Sometimes I work on my server. I have been trying to automate the map-rendering job for the geofiction site I built, that until now I’ve had to run manually. The problem I ran into comes down to permissions. Who knew that even the infamous Linux ‘root’ user is sometimes not the right person for the job? Emphasis added to the excerpt of the log file, below.

...
INFO: Total execution time: 16621 milliseconds.
Stopping renderd (via systemctl): renderd.service.
osm2pgsql version 0.95.0-dev (64 bit id space)
Using lua based tag processing pipeline with script ~/src/openstreetmap-carto/openstreetmap-carto.lua
Using projection SRS 3857 (Spherical Mercator)

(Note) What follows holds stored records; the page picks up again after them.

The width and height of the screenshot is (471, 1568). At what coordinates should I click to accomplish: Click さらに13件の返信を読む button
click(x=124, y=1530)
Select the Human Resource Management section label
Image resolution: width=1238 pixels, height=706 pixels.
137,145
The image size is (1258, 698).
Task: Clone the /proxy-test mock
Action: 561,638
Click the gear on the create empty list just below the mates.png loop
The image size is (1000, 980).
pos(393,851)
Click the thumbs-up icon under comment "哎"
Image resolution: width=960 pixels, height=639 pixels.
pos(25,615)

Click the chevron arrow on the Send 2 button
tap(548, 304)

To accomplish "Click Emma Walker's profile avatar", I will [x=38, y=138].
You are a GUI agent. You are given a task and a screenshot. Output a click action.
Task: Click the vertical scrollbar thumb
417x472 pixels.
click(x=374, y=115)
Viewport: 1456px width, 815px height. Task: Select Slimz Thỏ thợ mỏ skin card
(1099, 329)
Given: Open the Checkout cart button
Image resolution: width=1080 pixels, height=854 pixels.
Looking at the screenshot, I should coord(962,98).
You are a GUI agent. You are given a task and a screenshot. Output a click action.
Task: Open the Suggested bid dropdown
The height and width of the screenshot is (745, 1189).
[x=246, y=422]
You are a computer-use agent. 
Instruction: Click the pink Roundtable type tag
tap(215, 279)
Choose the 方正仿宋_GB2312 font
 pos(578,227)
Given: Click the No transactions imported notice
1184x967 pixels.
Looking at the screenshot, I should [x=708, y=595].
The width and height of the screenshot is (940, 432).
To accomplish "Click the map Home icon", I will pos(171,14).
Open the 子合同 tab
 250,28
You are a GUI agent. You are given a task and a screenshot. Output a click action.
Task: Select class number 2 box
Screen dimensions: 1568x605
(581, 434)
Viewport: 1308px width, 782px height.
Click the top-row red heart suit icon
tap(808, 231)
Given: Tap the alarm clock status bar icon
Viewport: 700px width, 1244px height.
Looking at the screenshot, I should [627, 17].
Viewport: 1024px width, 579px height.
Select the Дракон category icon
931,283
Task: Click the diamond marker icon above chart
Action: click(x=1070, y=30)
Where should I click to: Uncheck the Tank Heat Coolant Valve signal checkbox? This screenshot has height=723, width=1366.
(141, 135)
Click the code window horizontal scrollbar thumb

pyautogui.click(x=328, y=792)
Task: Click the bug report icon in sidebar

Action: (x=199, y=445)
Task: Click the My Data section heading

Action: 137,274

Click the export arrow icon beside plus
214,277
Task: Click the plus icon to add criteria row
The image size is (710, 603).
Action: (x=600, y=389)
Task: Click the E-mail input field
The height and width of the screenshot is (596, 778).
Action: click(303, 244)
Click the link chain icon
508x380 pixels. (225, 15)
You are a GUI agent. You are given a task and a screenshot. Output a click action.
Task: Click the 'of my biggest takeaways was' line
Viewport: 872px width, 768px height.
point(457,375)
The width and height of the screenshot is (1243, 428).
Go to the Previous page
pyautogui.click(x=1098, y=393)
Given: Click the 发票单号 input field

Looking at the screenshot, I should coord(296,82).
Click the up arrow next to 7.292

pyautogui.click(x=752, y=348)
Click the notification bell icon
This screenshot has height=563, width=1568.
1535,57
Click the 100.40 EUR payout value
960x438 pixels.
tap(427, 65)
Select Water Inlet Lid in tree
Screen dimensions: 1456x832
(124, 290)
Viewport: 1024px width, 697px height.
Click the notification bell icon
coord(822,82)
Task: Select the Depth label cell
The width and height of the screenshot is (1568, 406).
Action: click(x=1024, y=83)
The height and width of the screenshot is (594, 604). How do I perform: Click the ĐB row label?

Osm2pgsql failed due to ERROR: Connection to database failed: FATAL:  role "root" does not exist
...

It took me all day to figure this out. Not that I was working on it, exactly. Art and I went to town, did our shopping, came home, ate dinner. All the while, I was cogitating on this problem, and how it matched up with the results I was(n’t) seeing. And then, sitting there, it clicked.
These are the more pleasing moments of computer work – when a seemingly intractable problem presents itself and you work it through in your mind and you solve it. After it clicked, I came and opened the log file and saw the error, above, and it was an easy fix to the bash script.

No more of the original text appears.